Backing players to win tournaments falls at the opposite end of the gambling spectrum to match betting as it takes days rather than minutes to determine the fate of your bet and offers punters a chance to bag a weighty return from a small outlay. These markets are most appealing to patient and disciplined punters with an affinity for trends and statistics.
Tennis betting is also growing in popularity, especially on the exchanges, where big matches are now attracting millions of pounds of trade.
Betting on the outcome of matches is the most popular type of tennis betting in terms of turnover, with Stan James's tennis compiler Gordon Caskie reporting that, in an average year, their turnover on match betting is about ten times greater than on their outright markets. When several bookies are involved, margins can be favourable, with the layers betting to just over 100 per cent. With an increasing number of firms pricing up matches it makes sense to shop around.There is the option to have a single bet on a player, or to perm numerous selections, but big-hitters tend to stick to singles and Stan James say they have laid bets of up to £200,000 in the early rounds of Grand Slams.

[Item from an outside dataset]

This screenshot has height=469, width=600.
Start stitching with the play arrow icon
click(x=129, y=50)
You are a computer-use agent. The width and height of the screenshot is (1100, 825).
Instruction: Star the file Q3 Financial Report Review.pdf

Stan James say they are most reluctant to take large singles on matches in nondescript events played in remote locations where punters may have access to information, such as weather reports and injury news, that they cannot easily obtain.
Multiple bets are most popular in the early rounds of Grand Slams when the high number of matches gives punters plenty of choice. For example, in the first round of the 2001 US Open, Stan James took a wager from one tennis enthusiast who had strung together 47 short-priced selections into a monster accumulator.
It looked as though the firm would have to pay out around £2,500 to the punter, who had staked just £10, when incredibly the first 46 picks all won. But he was cruelly denied by Thomas Enqvist's failure to beat Bjorn Phau in the 47th and final leg.
At the back end of big events, when matches are less frequent, the layers, in an attempt to get punters to part with their hard-earned, will price up a whole manner of match related markets, ranging from the score in sets to more obscure markets such as the number of double faults or tie-breaks.
Caskie admits that his company can make errors when compiling markets on some of the more unpredictable aspects of tennis and consequently, in the past, have been picked off by shrewdies who specialise in these niche areas, with the number of double faults being a good example. Windy conditions on court make accurate serving difficult and therefore when blustery weather prevails the number of double faults can go through the roof.
A sudden influx of turbulent weather before a match can rubbish bookmakers' quotes, allowing the few punters who are aware of these climatic changes to take advantage.